La consommation de tabac est déconseillée en toutes circonstances, en particulier pendant le Ramadan et la pandémie de COVID-19. Les fumeurs fréquents peuvent déjà être atteints d’une maladie pulmonaire, ou avoir une capacité pulmonaire réduite, ce qui augmente considérablement le risque de maladie COVID-19 sous sa forme grave. Lorsqu’on fume des cigarettes, les doigts (et éventuellement les cigarettes contaminées) touchent les lèvres, ce qui augmente la probabilité que le virus pénètre dans le système respiratoire. Lorsque l’on utilise des pipes à eau, il est probable que les embouts et les tuyaux soient partagés, ce qui facilite également la transmission du virus.

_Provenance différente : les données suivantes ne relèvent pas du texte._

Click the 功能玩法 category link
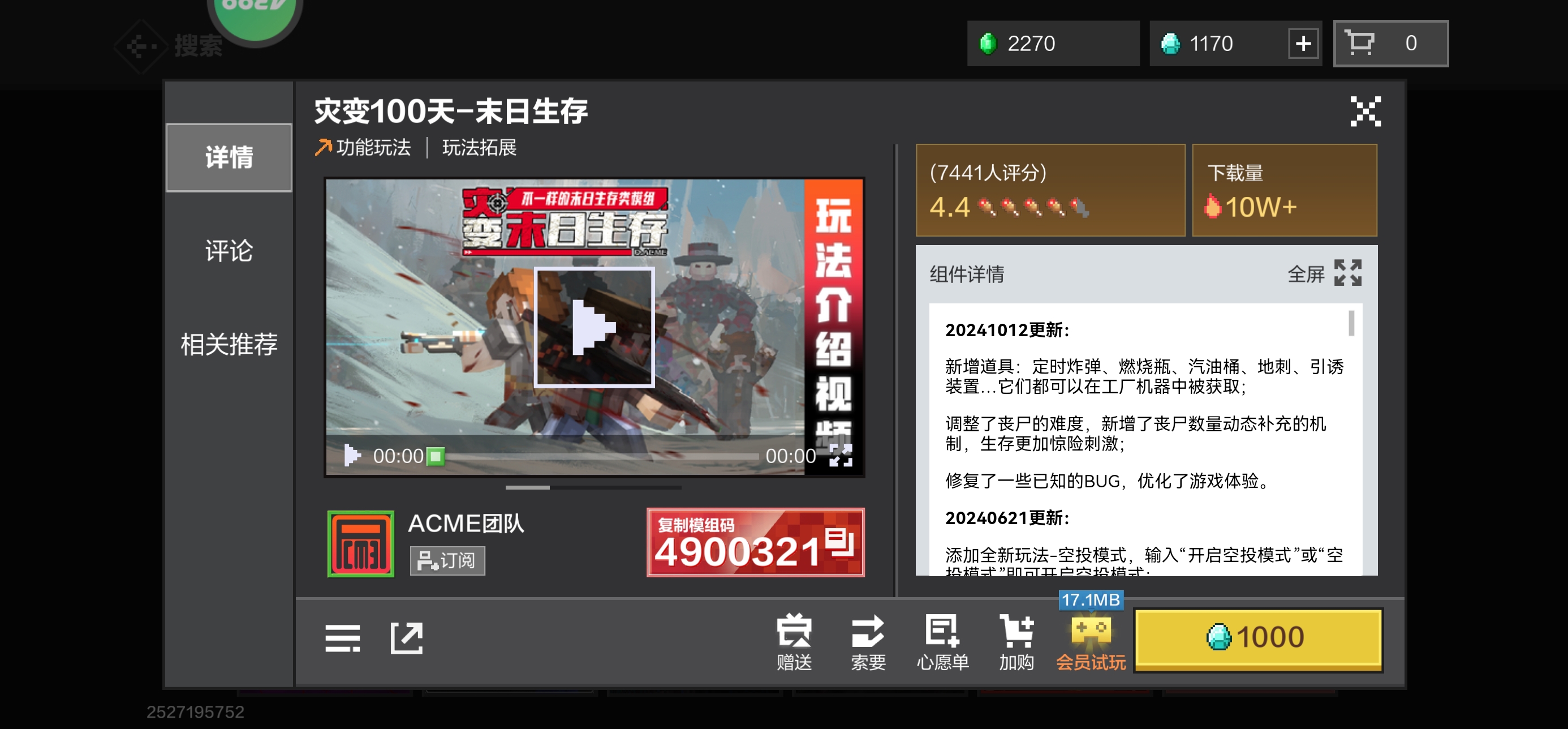This screenshot has width=1568, height=729. point(373,147)
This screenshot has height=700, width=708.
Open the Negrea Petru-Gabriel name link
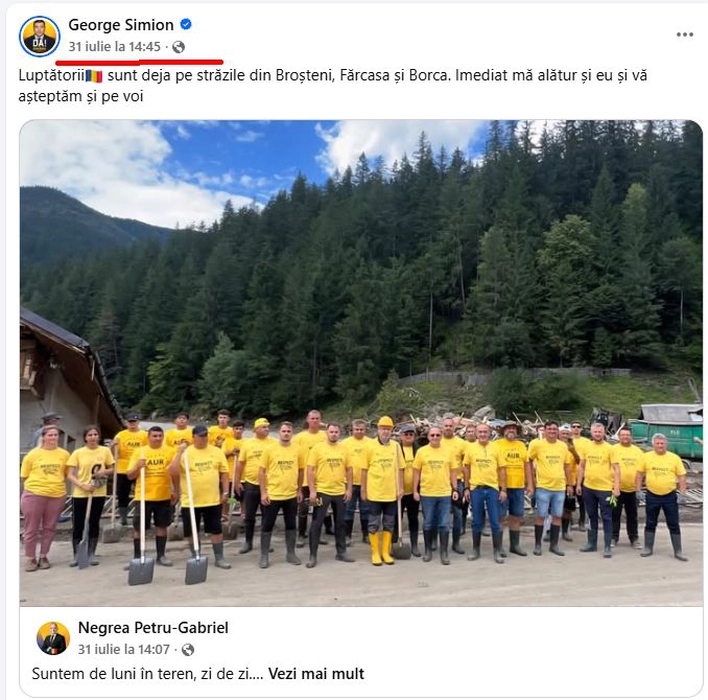coord(153,628)
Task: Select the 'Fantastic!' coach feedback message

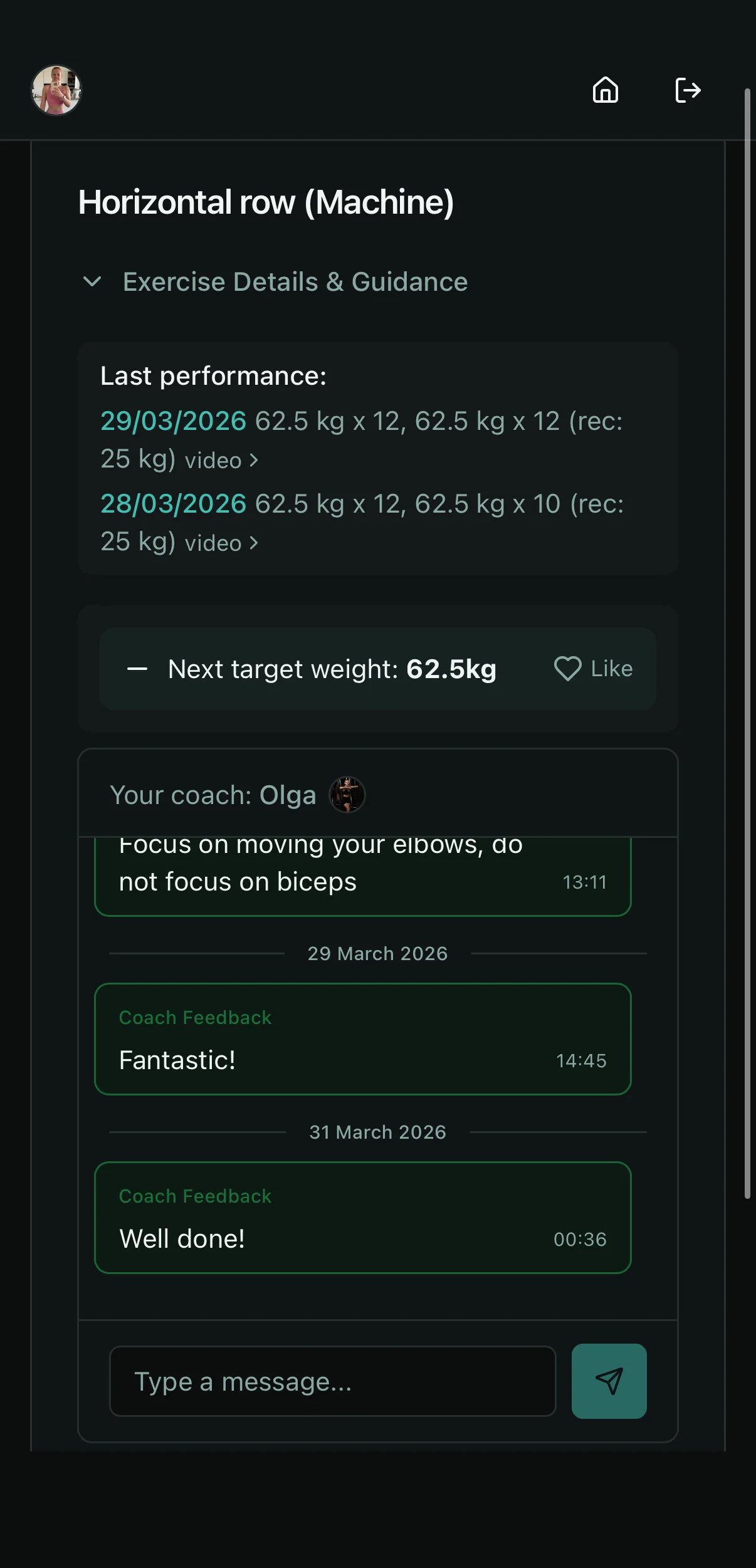Action: pyautogui.click(x=362, y=1039)
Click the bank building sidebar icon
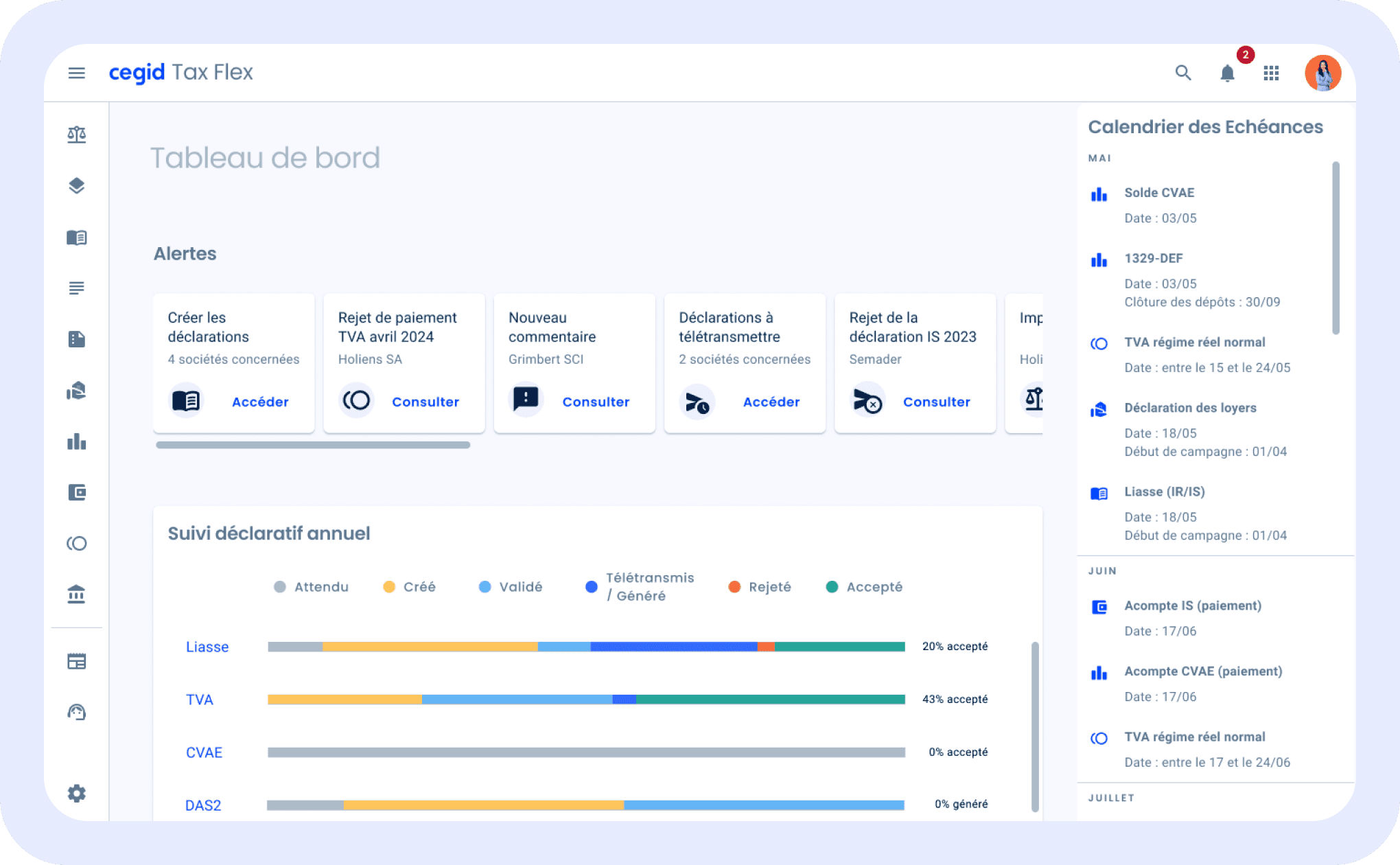The image size is (1400, 865). pyautogui.click(x=77, y=595)

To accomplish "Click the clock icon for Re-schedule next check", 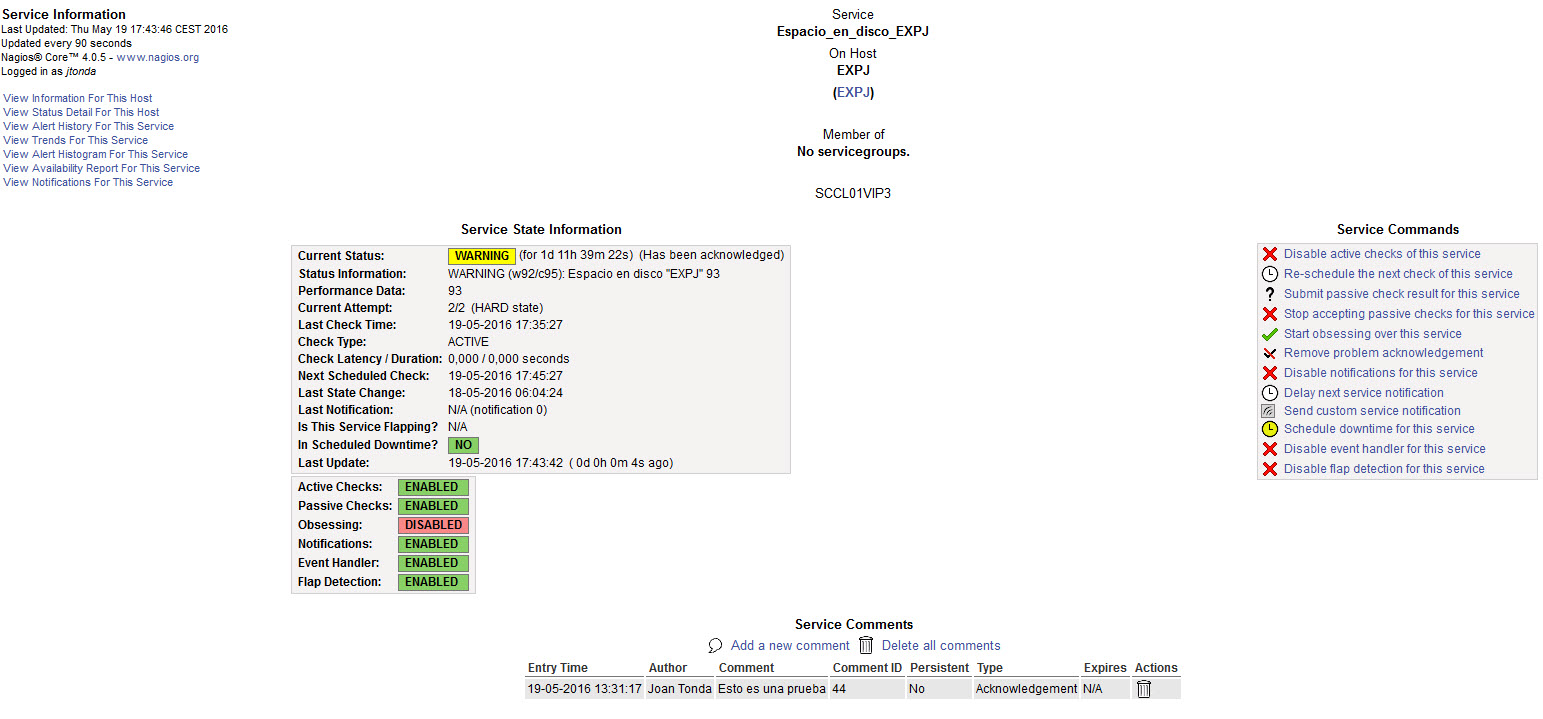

Promouvoir la santé mentale et psychosociale

Malgré les différences d’exécution dans les pratiques cette année, il est important de rassurer les fidèles qu’ils peuvent encore réfléchir, s’améliorer, prier, partager et prendre soin – le tout à une distance saine. Il faut veiller à ce que la famille, les amis et les aînés soient toujours engagés en vue du maintien de la distance physique ; il est primordial d’encourager les plateformes d’interaction numériques et alternatives digitales. Offrir des prières spéciales pour les malades, ainsi que des messages d’espoir et de réconfort, sont des méthodes à observer par les pratiquants du Ramadan tout en préservant la santé publique.

Répondre aux situations de violence domestique

Dans les milieux où des restrictions de mouvement sont en place, les incidents de violence domestique, en particulier contre les femmes, les enfants et les personnes marginalisées sont susceptibles d’augmenter. Les chefs religieux peuvent s’exprimer activement contre la violence et apporter leur soutien ou encourager les victimes à chercher de l’aide.

Remerciements

Merci au Bureau régional de l’OMS pour la Méditerranée orientale d’avoir dirigé l’élaboration de ces orientations.

Référence

1. Organisation mondiale de la santé. Considérations pratiques et recommandations à l’intention des chefs religieux et des communautés religieuses dans le cadre de COVID-19 – publication, outil d’évaluation des risques, arbre de décision

(https://www.who.int/emergencies/diseases/novel- coronavirus-2019/technical-guidance/points d’entrée et rassemblements de masse)

L’OMS continue à suivre de près la situation pour tout changement qui pourrait affecter cette orientation provisoire. Si certains facteurs devaient changer, l’OMS publierait une nouvelle mise à jour. Dans le cas contraire, ce document d’orientation provisoire expirera deux ans après la date de publication.